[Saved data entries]
==========

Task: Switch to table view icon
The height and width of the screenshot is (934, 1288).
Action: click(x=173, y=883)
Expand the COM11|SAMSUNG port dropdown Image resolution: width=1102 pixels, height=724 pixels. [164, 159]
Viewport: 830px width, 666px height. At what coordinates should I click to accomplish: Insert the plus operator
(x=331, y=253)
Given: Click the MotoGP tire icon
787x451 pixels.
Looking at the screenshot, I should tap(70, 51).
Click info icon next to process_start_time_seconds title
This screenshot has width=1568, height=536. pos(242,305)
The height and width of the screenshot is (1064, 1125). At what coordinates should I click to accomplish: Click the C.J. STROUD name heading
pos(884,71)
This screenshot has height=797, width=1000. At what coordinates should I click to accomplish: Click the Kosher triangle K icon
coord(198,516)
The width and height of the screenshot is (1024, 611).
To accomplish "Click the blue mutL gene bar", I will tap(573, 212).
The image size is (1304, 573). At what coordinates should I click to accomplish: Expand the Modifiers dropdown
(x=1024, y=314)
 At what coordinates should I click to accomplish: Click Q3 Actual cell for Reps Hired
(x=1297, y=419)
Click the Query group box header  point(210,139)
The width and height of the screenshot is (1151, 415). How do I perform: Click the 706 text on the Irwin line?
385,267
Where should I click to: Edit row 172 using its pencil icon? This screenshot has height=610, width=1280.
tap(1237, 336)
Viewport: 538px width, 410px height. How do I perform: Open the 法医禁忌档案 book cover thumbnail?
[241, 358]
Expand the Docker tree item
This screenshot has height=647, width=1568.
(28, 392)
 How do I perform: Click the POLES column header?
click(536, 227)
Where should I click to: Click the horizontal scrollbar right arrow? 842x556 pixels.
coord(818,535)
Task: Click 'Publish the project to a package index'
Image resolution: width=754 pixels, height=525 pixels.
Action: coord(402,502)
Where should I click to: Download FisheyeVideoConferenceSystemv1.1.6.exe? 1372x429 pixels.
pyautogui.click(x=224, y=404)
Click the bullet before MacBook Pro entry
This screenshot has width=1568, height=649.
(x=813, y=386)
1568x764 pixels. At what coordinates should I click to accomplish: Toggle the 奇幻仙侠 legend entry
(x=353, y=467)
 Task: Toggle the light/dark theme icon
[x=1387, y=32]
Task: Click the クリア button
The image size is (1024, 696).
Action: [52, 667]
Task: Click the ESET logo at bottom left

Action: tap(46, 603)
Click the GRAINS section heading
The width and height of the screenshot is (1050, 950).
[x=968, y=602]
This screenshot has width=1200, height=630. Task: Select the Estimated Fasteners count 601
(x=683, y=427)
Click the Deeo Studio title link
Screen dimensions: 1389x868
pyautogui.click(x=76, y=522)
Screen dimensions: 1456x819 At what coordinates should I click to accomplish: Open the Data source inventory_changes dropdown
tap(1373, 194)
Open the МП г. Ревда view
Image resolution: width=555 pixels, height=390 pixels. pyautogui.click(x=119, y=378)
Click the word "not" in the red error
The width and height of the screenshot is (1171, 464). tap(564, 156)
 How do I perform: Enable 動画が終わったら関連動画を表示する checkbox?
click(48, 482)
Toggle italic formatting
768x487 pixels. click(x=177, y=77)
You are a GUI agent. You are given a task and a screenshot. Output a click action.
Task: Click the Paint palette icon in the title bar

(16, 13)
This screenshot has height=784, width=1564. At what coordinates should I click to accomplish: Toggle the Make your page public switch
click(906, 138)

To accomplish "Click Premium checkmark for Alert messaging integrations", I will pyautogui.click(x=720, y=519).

==========

## What needs to be done
A word-for-word copy of the data is the expected answer.

## Written reply
Task: Switch to table view icon
The height and width of the screenshot is (934, 1288).
Action: click(x=173, y=883)
Expand the COM11|SAMSUNG port dropdown Image resolution: width=1102 pixels, height=724 pixels. [164, 159]
Viewport: 830px width, 666px height. At what coordinates should I click to accomplish: Insert the plus operator
(x=331, y=253)
Given: Click the MotoGP tire icon
787x451 pixels.
Looking at the screenshot, I should tap(70, 51).
Click info icon next to process_start_time_seconds title
This screenshot has width=1568, height=536. pos(242,305)
The height and width of the screenshot is (1064, 1125). At what coordinates should I click to accomplish: Click the C.J. STROUD name heading
pos(884,71)
This screenshot has height=797, width=1000. At what coordinates should I click to accomplish: Click the Kosher triangle K icon
coord(198,516)
The width and height of the screenshot is (1024, 611).
To accomplish "Click the blue mutL gene bar", I will tap(573, 212).
The image size is (1304, 573). At what coordinates should I click to accomplish: Expand the Modifiers dropdown
(x=1024, y=314)
 At what coordinates should I click to accomplish: Click Q3 Actual cell for Reps Hired
(x=1297, y=419)
Click the Query group box header  point(210,139)
The width and height of the screenshot is (1151, 415). How do I perform: Click the 706 text on the Irwin line?
385,267
Where should I click to: Edit row 172 using its pencil icon? This screenshot has height=610, width=1280.
tap(1237, 336)
Viewport: 538px width, 410px height. How do I perform: Open the 法医禁忌档案 book cover thumbnail?
[241, 358]
Expand the Docker tree item
This screenshot has height=647, width=1568.
(28, 392)
 How do I perform: Click the POLES column header?
click(536, 227)
Where should I click to: Click the horizontal scrollbar right arrow? 842x556 pixels.
coord(818,535)
Task: Click 'Publish the project to a package index'
Image resolution: width=754 pixels, height=525 pixels.
Action: coord(402,502)
Where should I click to: Download FisheyeVideoConferenceSystemv1.1.6.exe? 1372x429 pixels.
pyautogui.click(x=224, y=404)
Click the bullet before MacBook Pro entry
This screenshot has width=1568, height=649.
(x=813, y=386)
1568x764 pixels. At what coordinates should I click to accomplish: Toggle the 奇幻仙侠 legend entry
(x=353, y=467)
 Task: Toggle the light/dark theme icon
[x=1387, y=32]
Task: Click the クリア button
The image size is (1024, 696).
Action: [52, 667]
Task: Click the ESET logo at bottom left

Action: tap(46, 603)
Click the GRAINS section heading
The width and height of the screenshot is (1050, 950).
[x=968, y=602]
This screenshot has width=1200, height=630. Task: Select the Estimated Fasteners count 601
(x=683, y=427)
Click the Deeo Studio title link
Screen dimensions: 1389x868
pyautogui.click(x=76, y=522)
Screen dimensions: 1456x819 At what coordinates should I click to accomplish: Open the Data source inventory_changes dropdown
tap(1373, 194)
Open the МП г. Ревда view
Image resolution: width=555 pixels, height=390 pixels. pyautogui.click(x=119, y=378)
Click the word "not" in the red error
The width and height of the screenshot is (1171, 464). tap(564, 156)
 How do I perform: Enable 動画が終わったら関連動画を表示する checkbox?
click(48, 482)
Toggle italic formatting
768x487 pixels. click(x=177, y=77)
You are a GUI agent. You are given a task and a screenshot. Output a click action.
Task: Click the Paint palette icon in the title bar

(16, 13)
This screenshot has height=784, width=1564. At what coordinates should I click to accomplish: Toggle the Make your page public switch
click(906, 138)

To accomplish "Click Premium checkmark for Alert messaging integrations", I will pyautogui.click(x=720, y=519).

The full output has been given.